At the risk of repeating myself: I don't have any conclusions.
> There is absolutely no intrinsic value in a big runtime.
And yet there is cost. It is unclear if that cost is a factor.
> Now, one can trivially make a <1KB read-eval-print runtime. So I'll answer your question with a question: why do people not use <1KB runtimes?
Because they are not useful.
We are looking at a business problem, think about the ways people can solve that problem, and cross-comparing the tooling used by those different solutions.
Is there really nothing to be gained here?
The memory-central approach clearly wins out so heavily (and the fact we can map-reduce across cores or machines as our problem gets bigger) is a huge advantage in the KDB-powered solution. It's also the obvious implementation for a KDB-powered solution.

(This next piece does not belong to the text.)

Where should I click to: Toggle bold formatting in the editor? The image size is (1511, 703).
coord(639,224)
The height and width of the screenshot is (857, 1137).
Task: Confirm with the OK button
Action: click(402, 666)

Is this Spark-based solution not the typical way Spark is implemented?
Could a 10mb solution do the same if it can't get into L1? Is it worth trying to figure out how to make Spark work correctly if the JVM has a size limit? Is that a size limit?
There are a lot of questions here that require more experiments to answer, but one thing stands out to me: Why bother?
If I've got a faster tool, that encourages the correct approach, why should I bother trying to figure these things out? Or put perhaps more clearly: What do I gain with that 10mb?
That CUDA solution is exciting... There is stuff to think about there.